** YOUR INSTRUCTIONS **
Only the lines below from the one containing "Where should I click to: Tap" to the one containing "Given: Click the up" should be repeated, both included and unchanged.

** EXERCISE INPUTS **
▶

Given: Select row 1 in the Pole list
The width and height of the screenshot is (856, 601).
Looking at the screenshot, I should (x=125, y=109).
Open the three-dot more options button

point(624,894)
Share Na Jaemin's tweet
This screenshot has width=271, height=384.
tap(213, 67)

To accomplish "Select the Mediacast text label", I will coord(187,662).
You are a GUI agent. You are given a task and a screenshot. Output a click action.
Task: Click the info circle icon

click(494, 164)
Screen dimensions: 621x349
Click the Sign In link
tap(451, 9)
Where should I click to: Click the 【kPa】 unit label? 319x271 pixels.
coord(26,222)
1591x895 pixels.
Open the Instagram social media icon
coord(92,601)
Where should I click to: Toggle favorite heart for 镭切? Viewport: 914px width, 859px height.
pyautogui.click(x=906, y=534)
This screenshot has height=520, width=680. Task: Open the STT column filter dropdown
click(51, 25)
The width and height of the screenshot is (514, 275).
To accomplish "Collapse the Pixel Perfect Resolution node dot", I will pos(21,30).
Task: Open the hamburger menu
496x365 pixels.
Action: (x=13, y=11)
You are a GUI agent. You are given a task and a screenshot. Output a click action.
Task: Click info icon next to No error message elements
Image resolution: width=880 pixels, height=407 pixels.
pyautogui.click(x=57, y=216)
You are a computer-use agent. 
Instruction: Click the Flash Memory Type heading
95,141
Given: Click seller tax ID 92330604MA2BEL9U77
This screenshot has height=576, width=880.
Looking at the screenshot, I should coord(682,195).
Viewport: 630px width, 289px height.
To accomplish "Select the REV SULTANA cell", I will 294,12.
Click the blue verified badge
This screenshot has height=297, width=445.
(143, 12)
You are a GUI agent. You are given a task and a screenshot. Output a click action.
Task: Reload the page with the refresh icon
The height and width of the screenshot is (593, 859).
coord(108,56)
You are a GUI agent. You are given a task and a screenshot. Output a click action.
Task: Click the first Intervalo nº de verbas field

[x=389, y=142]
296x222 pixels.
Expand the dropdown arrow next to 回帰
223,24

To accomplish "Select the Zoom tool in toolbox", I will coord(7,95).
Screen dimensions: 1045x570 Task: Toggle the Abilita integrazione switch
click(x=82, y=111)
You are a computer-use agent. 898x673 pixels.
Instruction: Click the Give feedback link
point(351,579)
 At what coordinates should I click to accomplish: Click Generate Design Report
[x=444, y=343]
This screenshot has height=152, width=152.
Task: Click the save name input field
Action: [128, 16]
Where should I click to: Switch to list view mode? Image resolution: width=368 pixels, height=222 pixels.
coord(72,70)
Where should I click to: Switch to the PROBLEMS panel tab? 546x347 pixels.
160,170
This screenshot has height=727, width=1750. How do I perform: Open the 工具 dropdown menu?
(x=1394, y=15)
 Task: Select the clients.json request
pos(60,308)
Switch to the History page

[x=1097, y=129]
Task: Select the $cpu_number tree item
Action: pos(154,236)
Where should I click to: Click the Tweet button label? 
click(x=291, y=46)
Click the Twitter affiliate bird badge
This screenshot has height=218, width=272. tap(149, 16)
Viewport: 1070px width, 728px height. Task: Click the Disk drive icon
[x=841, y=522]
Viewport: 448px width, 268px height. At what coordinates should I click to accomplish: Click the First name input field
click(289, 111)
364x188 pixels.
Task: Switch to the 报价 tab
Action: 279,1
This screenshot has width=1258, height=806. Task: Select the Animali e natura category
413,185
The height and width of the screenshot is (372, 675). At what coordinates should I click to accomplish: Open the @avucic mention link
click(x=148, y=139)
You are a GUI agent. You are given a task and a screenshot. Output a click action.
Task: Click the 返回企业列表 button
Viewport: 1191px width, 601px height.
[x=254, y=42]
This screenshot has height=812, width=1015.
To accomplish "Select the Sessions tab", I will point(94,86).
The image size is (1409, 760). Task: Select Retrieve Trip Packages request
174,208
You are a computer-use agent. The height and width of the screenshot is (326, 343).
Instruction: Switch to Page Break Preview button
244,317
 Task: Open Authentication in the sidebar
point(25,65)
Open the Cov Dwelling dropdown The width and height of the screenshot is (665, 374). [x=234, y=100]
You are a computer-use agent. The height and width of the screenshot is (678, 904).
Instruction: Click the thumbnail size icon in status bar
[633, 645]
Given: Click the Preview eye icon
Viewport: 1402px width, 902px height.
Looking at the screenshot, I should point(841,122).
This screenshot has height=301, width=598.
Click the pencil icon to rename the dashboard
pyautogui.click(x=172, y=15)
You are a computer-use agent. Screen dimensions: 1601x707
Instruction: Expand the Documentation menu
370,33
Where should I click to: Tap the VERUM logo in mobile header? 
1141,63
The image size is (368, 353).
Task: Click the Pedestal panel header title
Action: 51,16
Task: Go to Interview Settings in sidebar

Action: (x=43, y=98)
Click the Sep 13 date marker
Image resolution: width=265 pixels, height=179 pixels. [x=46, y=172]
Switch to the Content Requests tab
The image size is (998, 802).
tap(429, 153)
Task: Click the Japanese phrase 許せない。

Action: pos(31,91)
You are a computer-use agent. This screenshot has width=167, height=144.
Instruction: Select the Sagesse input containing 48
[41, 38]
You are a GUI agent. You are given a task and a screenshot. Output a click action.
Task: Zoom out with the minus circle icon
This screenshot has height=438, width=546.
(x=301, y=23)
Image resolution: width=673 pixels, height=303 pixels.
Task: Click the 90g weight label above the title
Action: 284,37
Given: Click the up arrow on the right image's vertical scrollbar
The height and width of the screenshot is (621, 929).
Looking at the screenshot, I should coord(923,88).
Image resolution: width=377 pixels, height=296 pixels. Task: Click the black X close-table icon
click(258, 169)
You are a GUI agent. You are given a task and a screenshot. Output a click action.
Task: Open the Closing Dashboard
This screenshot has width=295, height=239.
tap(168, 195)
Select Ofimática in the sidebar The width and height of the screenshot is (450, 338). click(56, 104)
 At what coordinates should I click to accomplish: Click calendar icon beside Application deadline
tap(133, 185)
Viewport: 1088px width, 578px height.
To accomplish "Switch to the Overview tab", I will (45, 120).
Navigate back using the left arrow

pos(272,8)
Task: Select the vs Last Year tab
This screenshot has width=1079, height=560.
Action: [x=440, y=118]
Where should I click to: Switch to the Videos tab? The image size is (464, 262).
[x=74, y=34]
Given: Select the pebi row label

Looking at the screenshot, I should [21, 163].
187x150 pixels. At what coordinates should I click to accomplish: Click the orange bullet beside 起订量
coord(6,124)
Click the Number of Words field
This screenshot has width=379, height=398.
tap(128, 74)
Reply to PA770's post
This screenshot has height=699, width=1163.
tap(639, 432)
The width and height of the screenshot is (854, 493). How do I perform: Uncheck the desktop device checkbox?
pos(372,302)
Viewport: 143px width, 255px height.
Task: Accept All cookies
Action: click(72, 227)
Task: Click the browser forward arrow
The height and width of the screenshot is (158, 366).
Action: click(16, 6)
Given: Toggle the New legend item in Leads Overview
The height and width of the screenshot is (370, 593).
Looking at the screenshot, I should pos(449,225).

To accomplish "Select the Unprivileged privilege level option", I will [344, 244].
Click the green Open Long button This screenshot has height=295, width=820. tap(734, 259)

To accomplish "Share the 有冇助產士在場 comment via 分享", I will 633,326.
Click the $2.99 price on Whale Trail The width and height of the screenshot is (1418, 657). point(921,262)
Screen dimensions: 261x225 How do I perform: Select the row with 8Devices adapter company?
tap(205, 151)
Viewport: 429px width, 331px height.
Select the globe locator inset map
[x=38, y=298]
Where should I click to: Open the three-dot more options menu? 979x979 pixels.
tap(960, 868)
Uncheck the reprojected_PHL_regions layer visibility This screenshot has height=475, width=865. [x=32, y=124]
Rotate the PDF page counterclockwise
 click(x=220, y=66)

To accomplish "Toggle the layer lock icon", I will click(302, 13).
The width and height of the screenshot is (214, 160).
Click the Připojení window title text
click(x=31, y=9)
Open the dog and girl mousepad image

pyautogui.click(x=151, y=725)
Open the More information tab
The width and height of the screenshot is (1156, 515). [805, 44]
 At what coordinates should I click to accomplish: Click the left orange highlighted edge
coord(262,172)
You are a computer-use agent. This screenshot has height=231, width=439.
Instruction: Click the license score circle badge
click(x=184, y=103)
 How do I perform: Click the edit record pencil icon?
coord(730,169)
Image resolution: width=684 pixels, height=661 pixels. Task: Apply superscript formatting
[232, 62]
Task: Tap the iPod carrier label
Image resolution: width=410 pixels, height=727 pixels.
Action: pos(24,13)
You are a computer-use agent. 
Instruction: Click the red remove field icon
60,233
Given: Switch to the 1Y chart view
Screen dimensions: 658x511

◀

** SOLUTION FOR THIS TASK **
Where should I click to: Tap the VERUM logo in mobile header? 
1141,63
The image size is (368, 353).
Task: Click the Pedestal panel header title
Action: 51,16
Task: Go to Interview Settings in sidebar

Action: (x=43, y=98)
Click the Sep 13 date marker
Image resolution: width=265 pixels, height=179 pixels. [x=46, y=172]
Switch to the Content Requests tab
The image size is (998, 802).
tap(429, 153)
Task: Click the Japanese phrase 許せない。

Action: pos(31,91)
You are a computer-use agent. This screenshot has width=167, height=144.
Instruction: Select the Sagesse input containing 48
[41, 38]
You are a GUI agent. You are given a task and a screenshot. Output a click action.
Task: Zoom out with the minus circle icon
This screenshot has height=438, width=546.
(x=301, y=23)
Image resolution: width=673 pixels, height=303 pixels.
Task: Click the 90g weight label above the title
Action: 284,37
Given: Click the up arrow on the right image's vertical scrollbar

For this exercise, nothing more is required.